Assessing The Feasibility Of Supply Chain Compliance For Brands And The Legal Reckoning For AI Companies Draws Closer

Key Takeaways:

  • Dior is again under scrutiny for lapses in its supply chain regulatory compliance. But they are not the only fashion company struggling in this area, due to factors including the complexity of monitoring and reporting across multiple tiers of suppliers, limited resources, and high bars to clear in  legislative guidelines.
  • Despite the challenges associated with compliance, brands must still aim to meet the minimum requirements; ideally going beyond technical compliance and actively pursuing best practices wherever possible.
  • A federal judge in California has allowed a case centering on copyright infringement against certain AI companies to continue. This could set a precedent for AI-related copyright issues, potentially reshaping how copyright law applies to AI-generated content and clarifying the responsibilities of tech companies in using copyrighted material.

How viable is it for brands to actually comply with supply chain compliance requirements?

After trouble in its Italian supply chain, LVMH is now dealing with issues when it comes to its houses’ UK supply chains too.

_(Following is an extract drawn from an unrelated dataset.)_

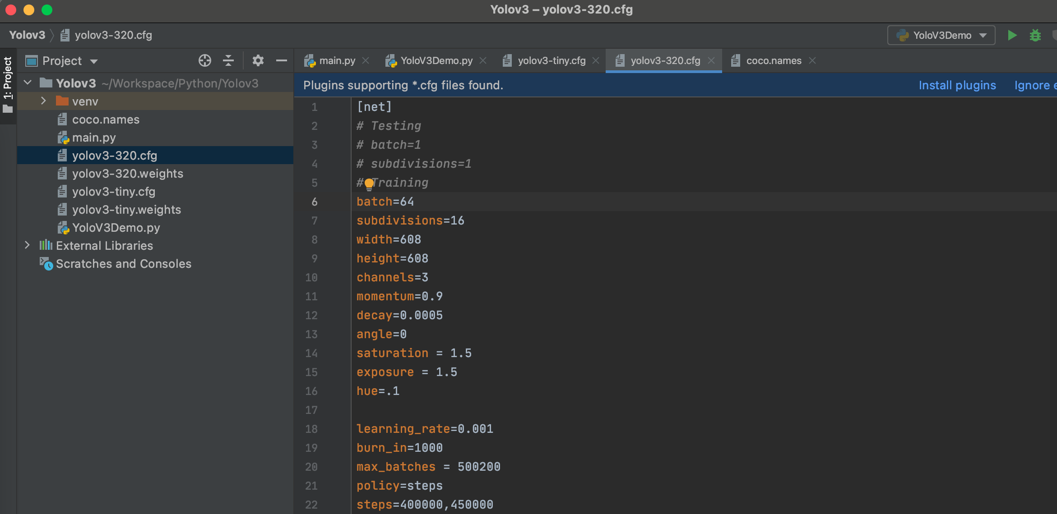The image size is (1057, 514).
Task: Open Scratches and Consoles
Action: 123,264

According to Reuters, LVMH’s second-largest fashion brand, Dior, was lagging in compliance with the UK Modern Slavery Act (MSA) up until the 19th of July. The MSA mandates that companies doing business in the UK with an annual turnover of £36 million or more must annually publish statements on their websites, outlining the measures they are taking to prevent forced labour in their direct operations and throughout their global supply chains. And until last month, Dior’s UK website featured an outdated anti-slavery statement from 2020 – alongside a sustainability certification that had already expired.

Dior then released a 2023 modern slavery statement on the 18th of July – following Reuters’s inquiry about its compliance with UK regulations. The new document, approved by Christian Dior UK’s board that same day, outlines plans for a training course aimed at raising employee awareness of modern slavery and encouraging proactive measures if any wrongdoing is suspected. Dior has not yet published statements for 2021 and 2022 at the time of writing. Whether there will be any repercussions for this is unlikely, as although publishing the statements is compulsory by law, no company has been penalised for not complying as yet – despite promises from successive UK government that enforcement of the MSA would become punitive over time. 

There are multiple elements at play here. First, just how viable is it for brands to comply with extremely rigorous, multi-tier supply chain legislation like the MSA when many of them simply do not have any oversight of their extended supply chains? Does setting an extremely high bar galvanise action or lead to inertia as brands decide that the gap from their current state to compliance is too large to bridge?

Meeting the Act’s minimum requirements might seem relatively straightforward. For in-scope organisations they are as follows: updating their Modern Slavery Statement every year; publishing the Statement on the organisation’s UK website; board approval for the Statement; and; the statement’s sign-off by a director or equivalent.

The legislation only recommends reporting on the following six areas: organisation structure, its business and its supply chains; policies in relation to slavery and human trafficking; due diligence processes in relation to slavery and human trafficking; risk assessment and management; organisational effectiveness in ensuring that slavery and human trafficking is not taking place; training available to staff on modern slavery issues and capacity building.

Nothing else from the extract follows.